Monsieur le sénateur, je vous prie tout d’abord de bien vouloir excuser Mme Lagarde, ministre de l'économie, de l'industrie et de l'emploi, que vous avez interrogée au sujet des difficultés économiques que rencontre le secteur de la viticulture, notamment les producteurs des vins de table et de vins de pays du Midi de la France, plus particulièrement du Languedoc-Roussillon.
Vous estimez que cette situation, caractérisée par des baisses régulières et excessives de prix à la production, pourrait justifier que le Gouvernement intervienne pour réglementer les prix dans le secteur, ainsi que le prévoit l’article L. 410-2, alinéa 3, du code de commerce.
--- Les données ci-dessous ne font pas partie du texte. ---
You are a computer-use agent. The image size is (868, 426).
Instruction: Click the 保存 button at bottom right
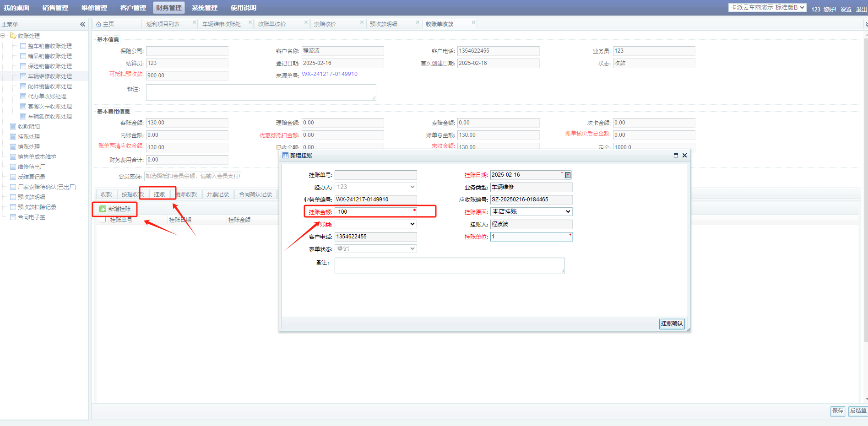pos(837,411)
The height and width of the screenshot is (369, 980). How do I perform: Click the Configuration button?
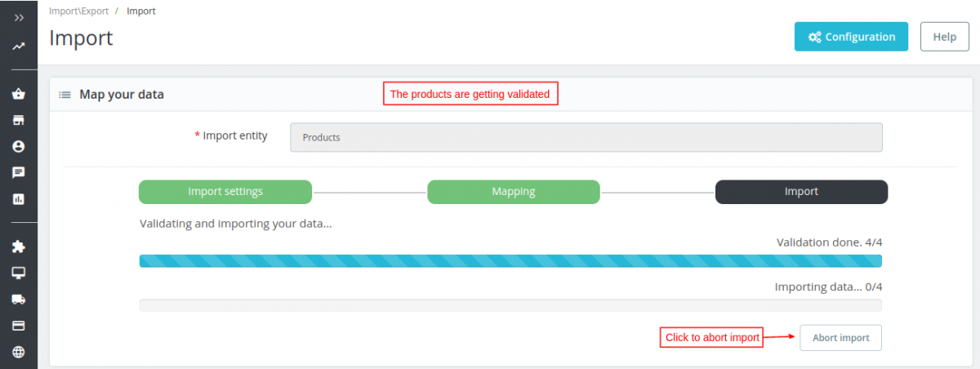pyautogui.click(x=851, y=37)
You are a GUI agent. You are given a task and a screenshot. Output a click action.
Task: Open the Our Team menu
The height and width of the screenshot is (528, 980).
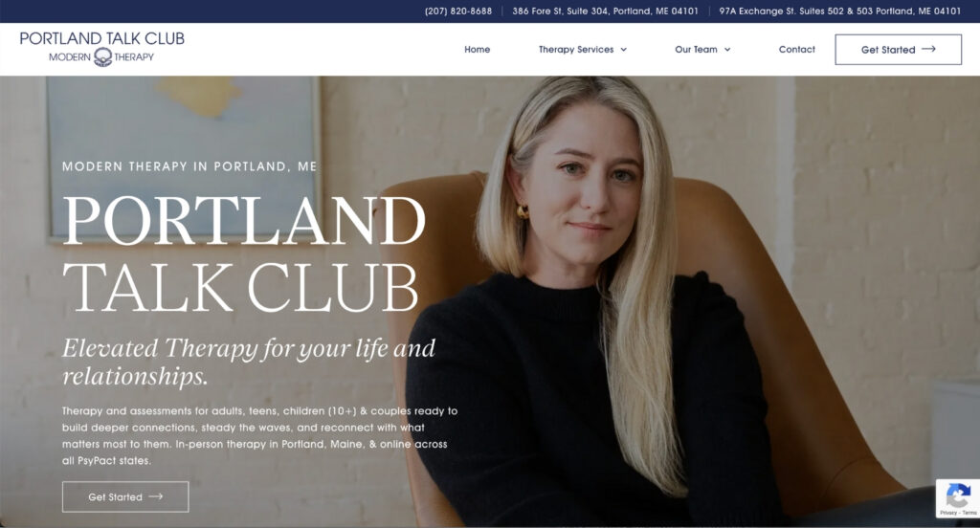click(702, 50)
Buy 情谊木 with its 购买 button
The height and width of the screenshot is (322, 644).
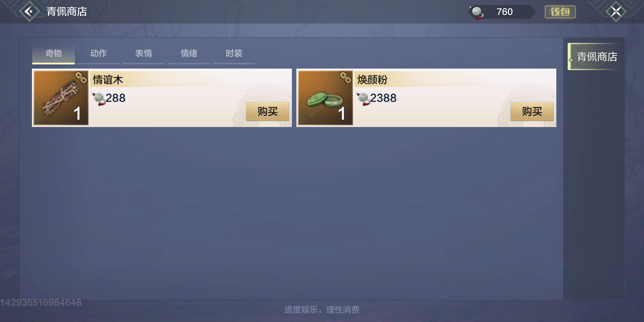coord(267,112)
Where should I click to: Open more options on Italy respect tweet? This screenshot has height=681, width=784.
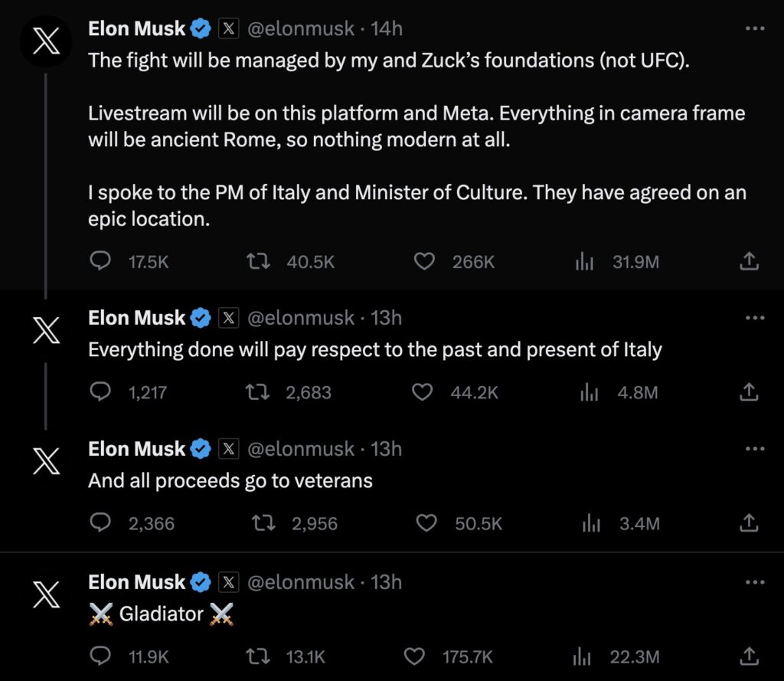click(754, 318)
Par exception au principe de liberté des prix, cet article habilite le Gouvernement à intervenir temporairement pour remédier à des situations conjoncturelles de hausses ou de baisses excessives de prix, notamment en cas de crise, de circonstances exceptionnelles ou encore de situations manifestement anormales du marché dans un secteur déterminé.
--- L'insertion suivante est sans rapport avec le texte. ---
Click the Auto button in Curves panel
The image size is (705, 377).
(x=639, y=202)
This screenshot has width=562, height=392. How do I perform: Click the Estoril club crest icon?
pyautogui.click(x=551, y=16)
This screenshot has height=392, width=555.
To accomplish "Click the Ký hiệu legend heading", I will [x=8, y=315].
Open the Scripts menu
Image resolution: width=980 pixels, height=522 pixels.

Mais, si l’appréciation du caractère excessif des hausses ou des baisses des prix considérées est laissée au pouvoir discrétionnaire de l’administration, les mesures prises doivent être motivées par une conjoncture particulière, ce que vous n’avez pas rappelé, monsieur le sénateur.
Or les cours des vins publiés par FranceAgriMer, notamment pour les vins rouges et rosés sans indication géographique, se situent à des niveaux considérés comme insuffisants par les producteurs depuis plus de huit ans, exception faite de l’année 2003.
Ces cours se situent, sur sept récoltes, autour du prix minimal de rentabilité tel que vous l’avez estimé et, depuis 2005, en dessous de ce prix.
Ainsi, on ne peut pas estimer que ce secteur est en situation de crise conjoncturelle. Les difficultés qu’il rencontre sont plutôt de nature structurelle.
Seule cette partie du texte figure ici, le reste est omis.